BRIEF 1: Summarize the retirement article in two sentences.
BRIEF 2: From the retirement article, return the passage between "A business boss" and "timeless love story.", inclusive.

TEXT EXCERPT:

A business boss is retiring after six decades at the helm of his family firm.

Spencer Dobie has helped run Dobie Wyatt Limited, which manufactures tarpaulins in Marlborough, for 60 years.

Now in his 80s, Spencer said he could ‘write a book’ about the story of how his family business was formed from a timeless love story.

His wife Joyce died last year and Dobie Wyatt Limited will continue to be run by Spencer's two children, both their partners, and his grandson.

Can I tell you my favourite story?” said Spencer, who retired this month.

“One weekend I came home on leave from the services and my sister said a girl called Joyce had fallen out with her boyfriend. So she said, why don’t you go knock on the door and ask her out?

“So I went down and took her for a ride on my motorbike, and ever since then we got married and took on the business of her parents.

“I could write a book about our story. There’s been lots of memories here."

The family business was first started in 1964 with Joyce’s parents, Fred and Mollie Wyatt, before Joyce and Spencer took over and passed it on to their children.

Lorraine Thatcher, Spencer's daughter, said: My brother and I started here in 1977, and our partners have joined us as well. My youngest son, Tom, he's now the managing director.

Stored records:
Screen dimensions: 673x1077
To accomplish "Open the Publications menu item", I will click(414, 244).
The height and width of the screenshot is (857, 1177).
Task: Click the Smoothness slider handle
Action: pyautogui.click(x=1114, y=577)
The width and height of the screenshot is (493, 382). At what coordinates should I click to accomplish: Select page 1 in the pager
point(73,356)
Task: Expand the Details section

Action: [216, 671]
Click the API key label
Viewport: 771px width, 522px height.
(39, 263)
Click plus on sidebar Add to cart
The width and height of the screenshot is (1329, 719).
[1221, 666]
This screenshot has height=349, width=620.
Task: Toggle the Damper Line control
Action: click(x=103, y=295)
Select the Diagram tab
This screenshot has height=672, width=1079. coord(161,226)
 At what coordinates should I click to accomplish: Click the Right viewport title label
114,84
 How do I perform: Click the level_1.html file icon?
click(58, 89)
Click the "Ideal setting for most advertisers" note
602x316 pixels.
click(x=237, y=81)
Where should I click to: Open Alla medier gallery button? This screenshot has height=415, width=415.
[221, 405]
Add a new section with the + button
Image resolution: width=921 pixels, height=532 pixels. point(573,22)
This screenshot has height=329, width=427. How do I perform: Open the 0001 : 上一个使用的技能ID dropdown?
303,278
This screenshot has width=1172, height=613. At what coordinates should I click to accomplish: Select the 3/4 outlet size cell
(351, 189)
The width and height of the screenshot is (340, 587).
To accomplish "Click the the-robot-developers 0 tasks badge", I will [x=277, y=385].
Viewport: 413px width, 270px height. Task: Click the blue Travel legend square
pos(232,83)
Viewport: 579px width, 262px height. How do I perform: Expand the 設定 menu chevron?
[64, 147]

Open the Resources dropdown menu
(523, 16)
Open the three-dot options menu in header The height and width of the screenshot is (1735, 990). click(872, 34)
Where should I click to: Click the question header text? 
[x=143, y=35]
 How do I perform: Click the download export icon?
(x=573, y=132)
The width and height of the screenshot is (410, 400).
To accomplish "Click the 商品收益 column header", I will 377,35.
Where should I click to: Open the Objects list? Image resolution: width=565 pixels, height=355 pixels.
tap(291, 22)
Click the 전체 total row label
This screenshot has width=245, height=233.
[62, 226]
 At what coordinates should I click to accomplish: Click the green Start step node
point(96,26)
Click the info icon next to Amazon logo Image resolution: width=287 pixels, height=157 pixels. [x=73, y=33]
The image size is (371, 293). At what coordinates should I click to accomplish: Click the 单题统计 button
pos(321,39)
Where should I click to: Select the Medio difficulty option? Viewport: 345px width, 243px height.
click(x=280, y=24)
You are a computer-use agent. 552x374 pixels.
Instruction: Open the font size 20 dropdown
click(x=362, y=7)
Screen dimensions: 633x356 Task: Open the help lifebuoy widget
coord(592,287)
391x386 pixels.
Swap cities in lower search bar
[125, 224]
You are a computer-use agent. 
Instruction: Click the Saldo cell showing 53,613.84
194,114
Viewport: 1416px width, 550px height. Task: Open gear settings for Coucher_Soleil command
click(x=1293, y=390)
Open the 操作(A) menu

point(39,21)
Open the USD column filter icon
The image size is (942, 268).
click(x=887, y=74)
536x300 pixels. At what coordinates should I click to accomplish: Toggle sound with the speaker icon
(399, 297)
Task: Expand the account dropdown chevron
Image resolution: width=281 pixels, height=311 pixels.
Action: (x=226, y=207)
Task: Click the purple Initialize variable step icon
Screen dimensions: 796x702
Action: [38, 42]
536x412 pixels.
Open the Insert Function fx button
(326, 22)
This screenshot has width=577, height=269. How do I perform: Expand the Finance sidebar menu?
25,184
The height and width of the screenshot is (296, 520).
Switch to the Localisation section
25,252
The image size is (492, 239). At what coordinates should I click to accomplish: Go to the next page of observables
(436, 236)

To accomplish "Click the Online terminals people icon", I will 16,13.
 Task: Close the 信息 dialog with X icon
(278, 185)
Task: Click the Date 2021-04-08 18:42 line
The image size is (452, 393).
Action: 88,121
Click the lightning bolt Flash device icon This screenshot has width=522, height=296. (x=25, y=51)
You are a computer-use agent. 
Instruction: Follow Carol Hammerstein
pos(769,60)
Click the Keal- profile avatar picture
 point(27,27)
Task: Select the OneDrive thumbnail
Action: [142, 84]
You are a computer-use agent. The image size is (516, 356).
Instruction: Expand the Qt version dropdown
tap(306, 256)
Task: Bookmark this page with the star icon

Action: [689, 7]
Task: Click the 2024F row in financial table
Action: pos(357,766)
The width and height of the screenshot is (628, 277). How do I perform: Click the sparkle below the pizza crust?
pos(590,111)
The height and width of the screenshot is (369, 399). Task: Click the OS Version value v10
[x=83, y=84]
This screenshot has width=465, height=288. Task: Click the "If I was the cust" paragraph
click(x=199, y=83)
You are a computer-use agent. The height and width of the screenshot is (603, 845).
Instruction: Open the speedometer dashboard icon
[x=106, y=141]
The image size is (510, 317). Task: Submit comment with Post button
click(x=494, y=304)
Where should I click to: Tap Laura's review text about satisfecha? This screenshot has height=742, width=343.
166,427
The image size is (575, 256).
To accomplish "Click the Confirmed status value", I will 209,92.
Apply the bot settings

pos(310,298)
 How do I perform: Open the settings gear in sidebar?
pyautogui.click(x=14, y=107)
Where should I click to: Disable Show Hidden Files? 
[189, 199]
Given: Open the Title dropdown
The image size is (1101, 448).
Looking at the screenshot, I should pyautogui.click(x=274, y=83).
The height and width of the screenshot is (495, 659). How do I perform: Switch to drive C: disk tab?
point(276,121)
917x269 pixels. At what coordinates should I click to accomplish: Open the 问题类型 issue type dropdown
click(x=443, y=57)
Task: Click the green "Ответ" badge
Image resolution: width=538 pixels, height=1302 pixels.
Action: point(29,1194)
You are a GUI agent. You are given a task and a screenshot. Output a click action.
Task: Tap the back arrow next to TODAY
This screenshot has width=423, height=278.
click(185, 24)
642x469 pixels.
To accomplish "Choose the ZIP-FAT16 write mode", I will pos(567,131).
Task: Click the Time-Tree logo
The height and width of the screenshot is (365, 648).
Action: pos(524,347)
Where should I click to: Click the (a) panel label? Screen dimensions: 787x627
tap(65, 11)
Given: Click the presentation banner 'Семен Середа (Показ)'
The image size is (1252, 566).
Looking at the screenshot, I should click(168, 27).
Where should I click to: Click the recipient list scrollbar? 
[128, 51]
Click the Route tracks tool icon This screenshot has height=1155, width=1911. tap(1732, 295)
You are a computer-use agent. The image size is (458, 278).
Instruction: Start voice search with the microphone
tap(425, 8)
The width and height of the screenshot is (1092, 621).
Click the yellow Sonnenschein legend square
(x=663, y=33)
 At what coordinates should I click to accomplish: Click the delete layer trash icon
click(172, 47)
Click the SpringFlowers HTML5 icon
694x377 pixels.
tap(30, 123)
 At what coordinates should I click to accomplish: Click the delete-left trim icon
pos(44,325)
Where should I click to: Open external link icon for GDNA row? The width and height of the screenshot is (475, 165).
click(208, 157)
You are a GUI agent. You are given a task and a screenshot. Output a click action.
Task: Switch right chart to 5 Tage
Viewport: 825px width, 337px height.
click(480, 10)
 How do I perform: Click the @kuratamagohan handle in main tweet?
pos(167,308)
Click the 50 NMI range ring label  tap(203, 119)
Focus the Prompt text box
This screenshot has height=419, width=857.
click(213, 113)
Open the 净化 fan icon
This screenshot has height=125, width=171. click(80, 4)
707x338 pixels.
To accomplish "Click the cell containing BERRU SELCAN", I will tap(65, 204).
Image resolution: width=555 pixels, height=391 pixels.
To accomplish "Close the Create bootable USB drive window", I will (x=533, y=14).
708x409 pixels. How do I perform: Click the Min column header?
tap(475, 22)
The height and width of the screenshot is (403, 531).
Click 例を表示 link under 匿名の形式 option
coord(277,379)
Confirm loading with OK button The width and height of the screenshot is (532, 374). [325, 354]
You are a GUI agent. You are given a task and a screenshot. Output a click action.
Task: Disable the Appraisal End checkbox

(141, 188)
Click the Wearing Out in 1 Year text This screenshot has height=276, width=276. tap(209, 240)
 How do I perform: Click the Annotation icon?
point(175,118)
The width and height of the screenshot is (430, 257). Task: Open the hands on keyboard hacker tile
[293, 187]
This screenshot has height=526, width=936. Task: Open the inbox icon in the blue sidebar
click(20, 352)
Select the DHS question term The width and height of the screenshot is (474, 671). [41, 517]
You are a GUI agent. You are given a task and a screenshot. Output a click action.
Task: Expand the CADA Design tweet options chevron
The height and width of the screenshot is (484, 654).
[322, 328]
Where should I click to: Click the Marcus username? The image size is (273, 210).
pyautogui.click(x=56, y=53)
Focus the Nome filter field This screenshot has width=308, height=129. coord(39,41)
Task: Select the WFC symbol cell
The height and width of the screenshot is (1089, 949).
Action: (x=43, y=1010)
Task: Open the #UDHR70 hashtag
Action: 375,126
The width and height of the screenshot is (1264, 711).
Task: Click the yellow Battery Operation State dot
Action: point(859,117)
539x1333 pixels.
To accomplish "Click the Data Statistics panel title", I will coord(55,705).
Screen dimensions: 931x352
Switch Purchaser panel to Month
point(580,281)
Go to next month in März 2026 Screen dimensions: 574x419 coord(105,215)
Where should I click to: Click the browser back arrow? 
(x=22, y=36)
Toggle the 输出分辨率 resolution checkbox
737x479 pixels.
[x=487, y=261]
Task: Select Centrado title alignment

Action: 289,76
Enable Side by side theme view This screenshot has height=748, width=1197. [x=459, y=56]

FINAL ANSWER 1: Spencer Dobie, now in his 80s, has retired from Dobie Wyatt Limited, a tarpaulin manufacturer in Marlborough that his wife Joyce's parents, Fred and Mollie Wyatt, started in 1964 before Joyce and Spencer took it over. Joyce died last year, and the firm will continue to be run by Spencer's two children, both their partners, and his grandson.

FINAL ANSWER 2:
A business boss is retiring after six decades at the helm of his family firm.

Spencer Dobie has helped run Dobie Wyatt Limited, which manufactures tarpaulins in Marlborough, for 60 years.

Now in his 80s, Spencer said he could ‘write a book’ about the story of how his family business was formed from a timeless love story.